Seminar

Tuesday 9 October 2018
6:00pm – 7:30pm

Health and Care Systems in the Era of Super Ageing

ドリンクレセプション 7:30pm – 8:00pm

13/14 Cornwall Terrace, Outer Circle (entrance facing Regent's Park), London NW1 4QP

大和日英基金 主催

Various demographic, social and economic shifts across Europe and Asia have increased concern regarding the ability of these societies to provide sufficient quality and quantity care for their older citizens.  As both the UK and Japan continue to age, health and care systems will have to adapt to be able to afford health services.  To put it in context, in Japan in 2016 27.3% of the population were over 65 and, according to OECD figures, health care expenditure has risen from 6.3% of GDP in 1995 to 10.9% in 2015.  In the UK, 18.5% of population are currently over 65 and health care expenditure accounted for 9.8% of GDP in 2016.  How health and care systems adapt to cope with these challenges is a key issue in both the UK and Japan.

In this seminar, Dr Noriko Cable discussed the current status of the Japanese health and care system. She looked at the reforms which are taking place and explained what other changes, such as greater integration and a shift from cure to care, are necessary to create a health system which can deliver quality care at an affordable level.  Patrick Hall then looked at how changes in societies have created new social challenges, and the effects that these changes have had on the concept and provision of care and the composition of care systems.  He then discussed his work in comparing care regimes in the UK and what he thinks the British and Japanese systems can learn from one another.

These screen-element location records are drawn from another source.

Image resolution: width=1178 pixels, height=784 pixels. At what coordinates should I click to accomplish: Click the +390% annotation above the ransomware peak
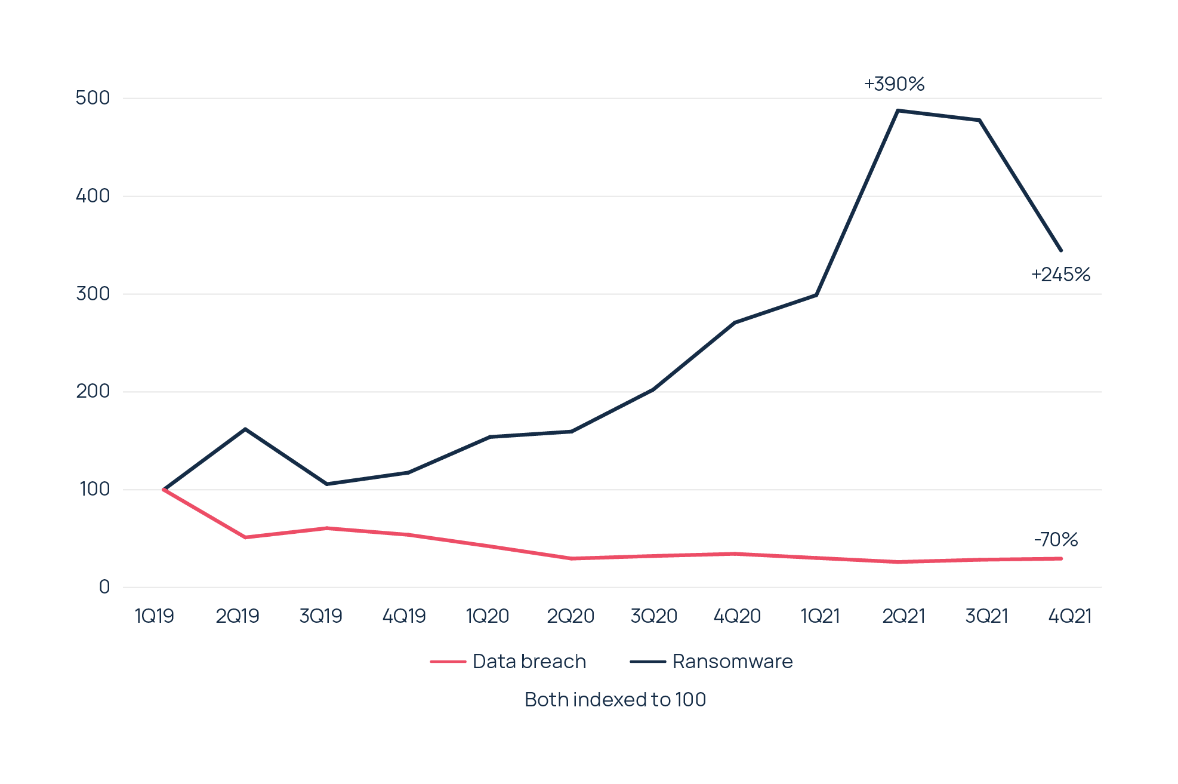(894, 84)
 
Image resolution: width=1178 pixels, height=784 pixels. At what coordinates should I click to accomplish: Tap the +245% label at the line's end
(1060, 275)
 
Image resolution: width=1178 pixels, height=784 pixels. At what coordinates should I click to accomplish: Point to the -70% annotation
(1056, 540)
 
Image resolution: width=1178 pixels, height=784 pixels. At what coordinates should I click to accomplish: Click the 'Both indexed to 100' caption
(615, 699)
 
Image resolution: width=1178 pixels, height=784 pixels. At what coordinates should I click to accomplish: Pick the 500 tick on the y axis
(93, 98)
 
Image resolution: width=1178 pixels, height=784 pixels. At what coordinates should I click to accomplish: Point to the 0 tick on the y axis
(104, 587)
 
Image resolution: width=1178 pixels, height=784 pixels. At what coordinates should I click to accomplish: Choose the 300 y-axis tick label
(93, 294)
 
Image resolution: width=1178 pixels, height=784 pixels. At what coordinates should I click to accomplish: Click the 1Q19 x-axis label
(155, 616)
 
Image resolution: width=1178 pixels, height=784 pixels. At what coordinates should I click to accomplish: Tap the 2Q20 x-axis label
(571, 616)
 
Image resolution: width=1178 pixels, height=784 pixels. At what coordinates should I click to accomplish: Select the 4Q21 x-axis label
(1069, 616)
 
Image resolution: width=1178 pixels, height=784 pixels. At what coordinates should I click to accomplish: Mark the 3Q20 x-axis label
(653, 616)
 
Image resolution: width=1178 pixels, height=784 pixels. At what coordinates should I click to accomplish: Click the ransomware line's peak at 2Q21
(898, 110)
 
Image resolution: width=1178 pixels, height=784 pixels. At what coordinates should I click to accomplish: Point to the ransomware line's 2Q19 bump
(245, 429)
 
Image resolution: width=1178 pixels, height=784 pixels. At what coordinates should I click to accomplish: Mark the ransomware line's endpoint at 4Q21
(1060, 250)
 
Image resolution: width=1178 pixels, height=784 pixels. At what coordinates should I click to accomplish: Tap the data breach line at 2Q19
(245, 537)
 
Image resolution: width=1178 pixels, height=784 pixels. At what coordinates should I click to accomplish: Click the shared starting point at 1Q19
(163, 489)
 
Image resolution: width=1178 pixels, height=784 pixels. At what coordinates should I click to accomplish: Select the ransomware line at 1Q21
(816, 295)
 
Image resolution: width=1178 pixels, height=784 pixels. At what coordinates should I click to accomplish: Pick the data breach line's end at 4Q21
(1060, 558)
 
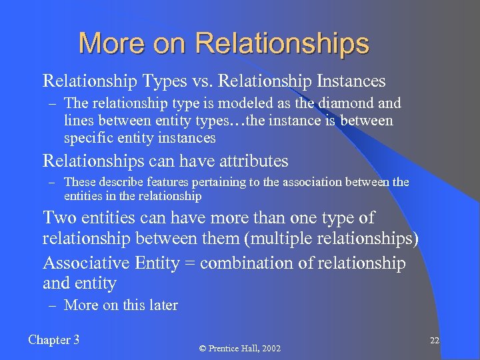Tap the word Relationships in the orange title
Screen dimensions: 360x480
(282, 45)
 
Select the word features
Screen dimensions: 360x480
(149, 182)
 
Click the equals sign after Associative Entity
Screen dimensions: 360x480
(189, 263)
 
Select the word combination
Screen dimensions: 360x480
(249, 263)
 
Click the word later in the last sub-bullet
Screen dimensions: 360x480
(163, 305)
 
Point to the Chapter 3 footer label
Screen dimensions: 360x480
(54, 340)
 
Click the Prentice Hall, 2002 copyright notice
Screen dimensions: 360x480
(240, 348)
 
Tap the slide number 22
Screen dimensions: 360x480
(434, 341)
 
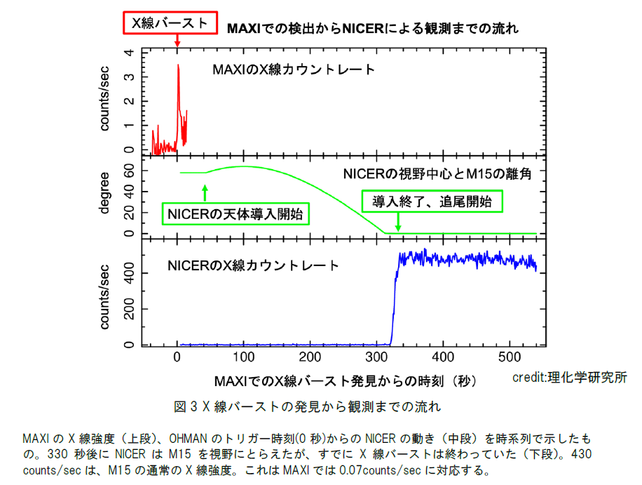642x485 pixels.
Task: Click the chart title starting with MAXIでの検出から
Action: (372, 29)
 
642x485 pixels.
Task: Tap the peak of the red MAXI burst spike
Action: (178, 65)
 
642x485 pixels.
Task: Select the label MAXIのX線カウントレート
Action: (294, 69)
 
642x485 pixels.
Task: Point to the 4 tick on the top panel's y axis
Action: (128, 53)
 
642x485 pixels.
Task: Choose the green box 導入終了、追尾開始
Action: (432, 201)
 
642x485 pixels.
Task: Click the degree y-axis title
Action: (104, 196)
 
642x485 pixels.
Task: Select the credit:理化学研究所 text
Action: (569, 377)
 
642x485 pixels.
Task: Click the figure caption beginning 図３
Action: (307, 406)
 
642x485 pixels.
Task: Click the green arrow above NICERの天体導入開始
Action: (205, 192)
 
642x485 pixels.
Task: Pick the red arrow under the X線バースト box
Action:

A video of the talk can be found here:

コントリビューターについて

Dr Noriko Cable

Dr Noriko Cable is a Senior Research Fellow at the Department of Epidemiology and Public Health, University College London. She works on social relationships, alcohol use and mental health from childhood to late adulthood as well as cross-national examinations of mental health. Her work appears in the booklets Life gets under your skinand Never too early, never too late published by her research group, the International Centre for Lifecourse Studies in Society and Health (ICLS).  Dr Cable’s recent work has focussed on the question ‘What can the UK and Japan learn from each other to promote healthy ageing?’, which she discusses in Sleep Medicine (2017) and Gerontology (2018, Editor’s choice).

Patrick Hall

Patrick Hall is a Fellow at the University of Birmingham and is a part of the ESRC-funded Sustainable Care Programme, a collaboration with the Centre for International Research on Care, Labour & Equalities at the University of Sheffield. Patrick is a former Fellow of the King’s Fund, where he contributed to a number of publications on older people’s social care in the UK. He also previously worked in the policy development for The Social Care Institute for Excellence (SCIE), working with the Department of Health and Social Care, local authorities and NHS organisations on the implementation of the Care Act 2014.

Natasha Curry

Natasha Curry (Chair) joined the Nuffield Trust in 2011 as a Senior Fellow in Health Policy. Prior to joining the Trust, she worked as a Fellow in Health Policy at the King’s Fund. She has researched and published on a range of topics, including clinical commissioning, integrated care, primary care, long-term conditions and NHS and social care reform. Her current interests include the development of integrated care systems and accountability within the NHS. Natasha also has an interest in international health and social care systems. She has visited Japan twice to study its long-term care system and recently published a paper reflecting on the lessons England could learn as it considers the future of its own social care system. Previously, Natasha has worked as a consultant in health at Matrix Research & Consultancy Ltd and as the Evaluations Officer at the Chinese National Health Living Centre, prior to which she spent time living and working in China. Natasha has a degree in geography from Cambridge University.

Haruka Sakamoto

Haruka Sakamoto, MD MPH, is a primary care physician and researcher at the Department of Global Health Policy, Graduate School of Medicine, University of Tokyo. She received her MD from Sapporo Medical University and her MPH from the Harvard T.H Chan School of Public Health. Haruka previously worked for the Japanese Ministry of Health, Labour and Welfare in the department of international cooperation, where she focused on health policy activities in Japan. Her work involved bilateral cooperation activities through the Japan International Cooperation Agency and she also participated in WHO and G7 meetings. Haruka is currently a consultant for the Gates Foundation, Tokyo, and an adjunct lecturer at the Department of International Affairs and Tropical Medicine, Tokyo Women’s Medical University. Her current research focuses on: health system strengthening, health care financing, politics in global health, universal health coverage, ageing societies, and innovations for new medicines.